For the unaware, Card Hunter is a quite good turn-based tactics game wrapped in the delightful trappings of D&D and other classic tabletop RPG games. I’ve been a relative late-comer to the title but it has won a special place in my heart for its visual design and mechanical approach. While it has its fair share of shortcomings, I became sufficiently enthralled with it to try my hand at designing levels and parameters – what it terms boards and scenarios – using its provided toolset.
Below you’ll find a gallery documenting my process using the Card Hunter editor as well as some finished maps and their associated scenarios to download. You can grab the whole mess in one file here: rburrell_cardhunter-map-pack.zip.
Arena – King of the Hill
Using the arena tileset, I created this relatively minimal map intended to encourage a continual slugfest. Each side must hold sole dominion over their respective capture location at the end of the round to earn a victory point, but the twist is that defeated characters respawn every other round so holding onto a location can be tenuous at best. The stairs up to the central platform can slow advances and the corners only block movement – *not* line of sight – thus allowing ranged attacks on to and off of the hill. The doorways placed around the edges serve as a constant reminder that new threats will re-emerge from both players.
Arena – Touchdown
Expanding from the King of the Hill map above, Touchdown presents an elongated corridor with “endzones” at opposing sides. A smaller, raised platform still exists in the center to serve alternatively as a brake on advances or a forward line of defense. Pillars are placed to create chokepoints or valuable cover, depending on the player’s goals.
On The Boardwalk
On The Boardwalk uses the Zen asset set, and I drew from this visual style as inspiration for the board layout and scenario goals. A modified king of the hill, players only receive points for being the sole occupant of either of the center capture locations. A relatively open map, the central platform provides little cover balanced by quick direct access from the core spawn points. Characters with lengthy movement ability can also use the stepping stone paths to flank or shortcut foes. Defeated characters continually respawn, but only every three rounds. This – coupled with the ability to quickly run to the center – makes the loss of a character particularly problematic.

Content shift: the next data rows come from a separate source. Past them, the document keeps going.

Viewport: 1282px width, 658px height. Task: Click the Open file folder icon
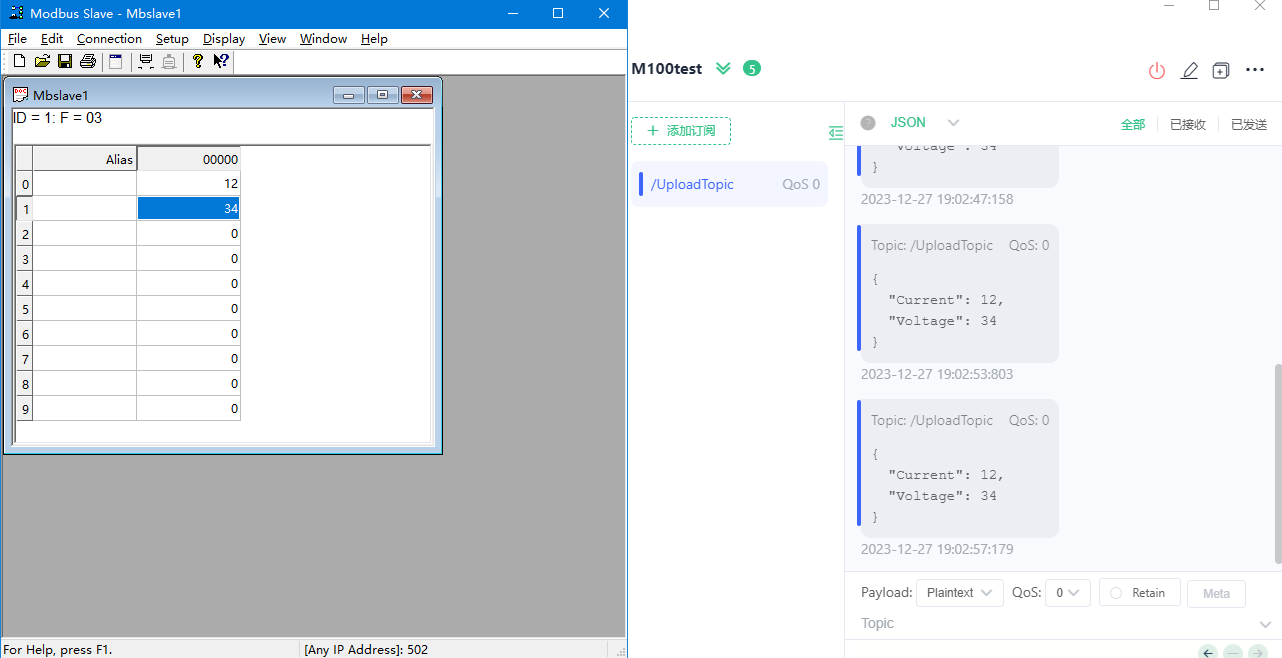click(x=42, y=62)
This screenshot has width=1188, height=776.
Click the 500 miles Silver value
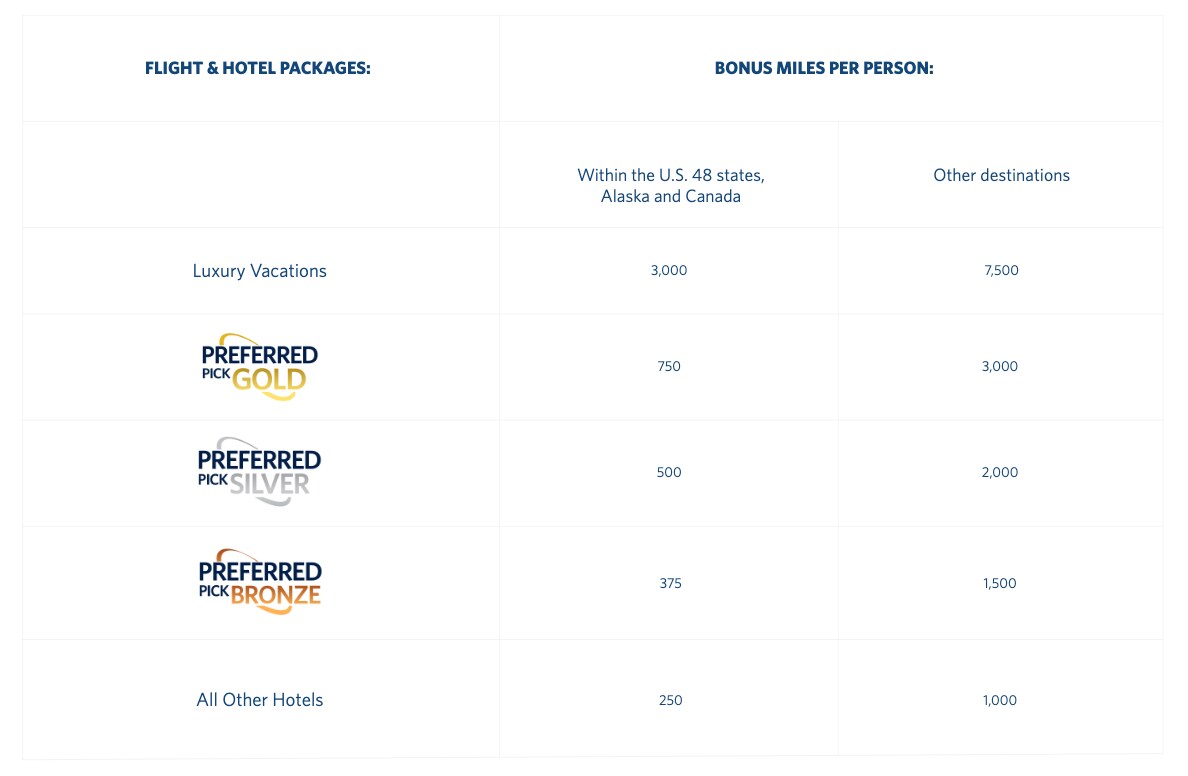pos(669,472)
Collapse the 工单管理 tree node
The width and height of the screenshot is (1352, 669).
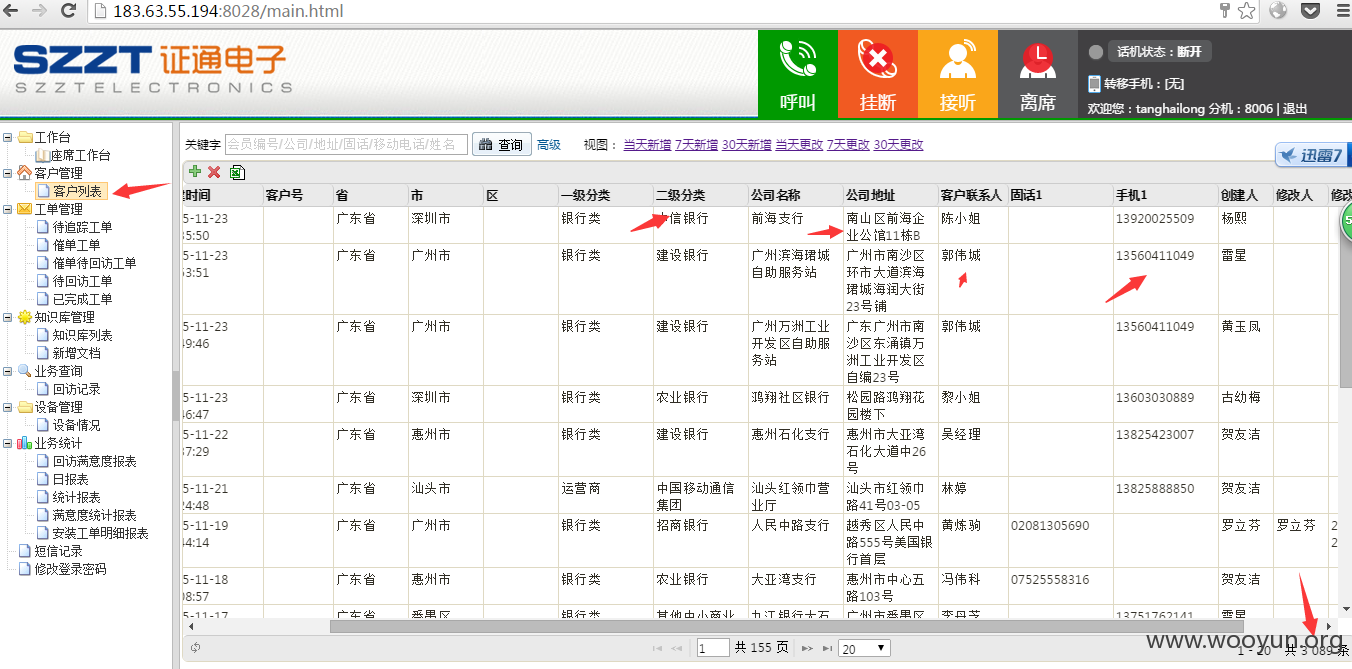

Hot Foot supports continuous respawning of characters, but each defeat counts toward the needed points to obtain victory. Characters respawn every third round, with summon points being indicated by the bracketed cracks in the ground. Players can move fairly directly across the stones in the center, or with some degree of cover along the sides. The arches only block movement but still allow line of sight, so ranged characters can take pot shots between the side gaps. Plenty of pillars exist to provide cover and possible chokepoints.
This map is huge, with the characters spawning distant from both their friends and foes. The Altar uses normal scenario rules, so a player can win by either defeating the opposing team or gaining a sufficient number of victory points from the capture locations. The central platform provides quite a bit of cover from the sides, though there are gaps at regular intervals where line of sight (and therefore ranged attacking) is permitted. The difficult terrain of the stairs and various clutter objects along the side paths make direct approaches and group assaults tricky.
Wanting to create a map the exact opposite of The Altar, I put together a comparatively tiny board where movement is constrained and lines of sight are shortened. Battles in the Moss Pit can be up close and personal, though ranged characters can duck from cover behind a column to fire volleys over the wooden table dividing the center. I had a particularly good time with the set dressing of this map, creating an overgrown dungeon basement where two teams descend but only one leaves.
A Bridge Too Far
This map experiments with asymmetry and the cost/benefit of alternate attack routes. Characters may advance directly toward the capture locations with decent cover along the way, but are open to attacks from the flanks. The starting areas for each team are very defensible, but players will need to leave the safety of these bulwarks to gain points (or prevent their opponent from doing so). The top and bottom routes over the water provide decent cover for swift players and can be used for harassment.
The map created from my example process above, Fancy Duel uses the Manor tileset and appropriate sampled objects to create an environment that encourages pitched battles. Defeated characters respawn at lengthy intervals to allow the opposing team to attempt the long run to their capture point. The central platform functions as a defensive berm but also provides some cover for aggressors. Once in their opponent’s backfield, players can use the protection of the side alcoves and the decorative fountain at each end to hoover up victory points.